Long awaited for some, A$AP Rocky's debut studio album brings a fresh yet somnolent and overproduced feel. It remains interesting apart from a few damp squibs which may just bring the hype down to earth. Long.Live.A$AP follows the New Yorker's debut release, a mixtape aptly named Live.Love.A$AP which gained a fair amount of attention and critical praise. This record opens with the title track and it's here where we realise Rocky's style: Although his rapping in this opener is more frenetic than usual, his tone is laidback and sluggish.

That isn't really the case on the subsequent track 'Goldie'. Yeah, there's the signature slowed-down vocal which features plenty on this record but the overall pacing is perfect. It may be the best track on the record, and at such an early point you pray that A$AP Rocky isn't peaking too early.

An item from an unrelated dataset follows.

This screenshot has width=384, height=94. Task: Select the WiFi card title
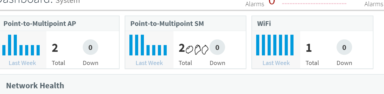(x=264, y=24)
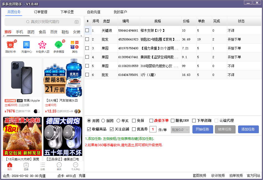Go to 首页 home in bottom navigation
Image resolution: width=263 pixels, height=180 pixels.
(10, 166)
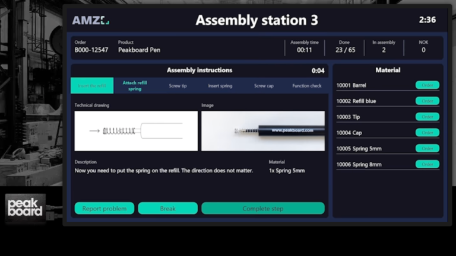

There's really good use of the guest performers on this record. Early on, we hear Schoolboy Q, who gives 'PMW (All I Really Need)' energy and vivacity and Santigold on 'Hell', who adds class to what is a down-tempo filler. These sorts of guest-vocals give the record a variation it might not have shown if it were just Rocky filling the space alone. There's a purpose. Skrillex features on 'Wild For The Night' and it isn't even that much of a dubstep track, but the electronics are utilised perfectly. The best addition, however, is the inclusion of Drake and Kendrick Lamar on 'Fuckin Problems'. A killer track which gives the record more credibility, it's a great move by Rocky to have this sort of collaboration.

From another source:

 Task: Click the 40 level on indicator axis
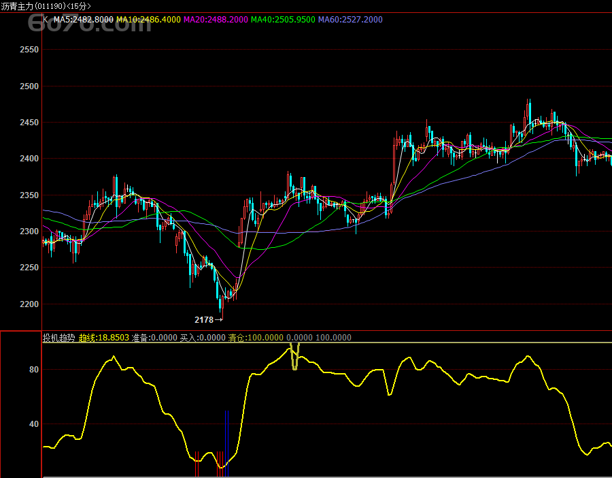click(33, 424)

The great thing about this record is that, even though there's plenty of collaborations on it, it never feels simply like a guest-list. There's no sense that, like on a ton of hip hop records, Rocky is just bringing a load of his friends in to feature for the sake of it. There's a purpose.

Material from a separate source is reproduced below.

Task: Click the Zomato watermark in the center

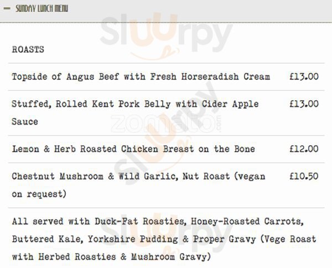Action: 166,123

The problems with the record come out of A$AP Rocky's own style. His at times lethargic rapping and the slow pacing of the majority of the songs do cause a problem for people who prefer to dance rather than kick back. An influx of speed and effervescence is what would make this record stand out, because A$AP Rocky could be the next big thing, there just needs to be a little more uniqueness to make him shine.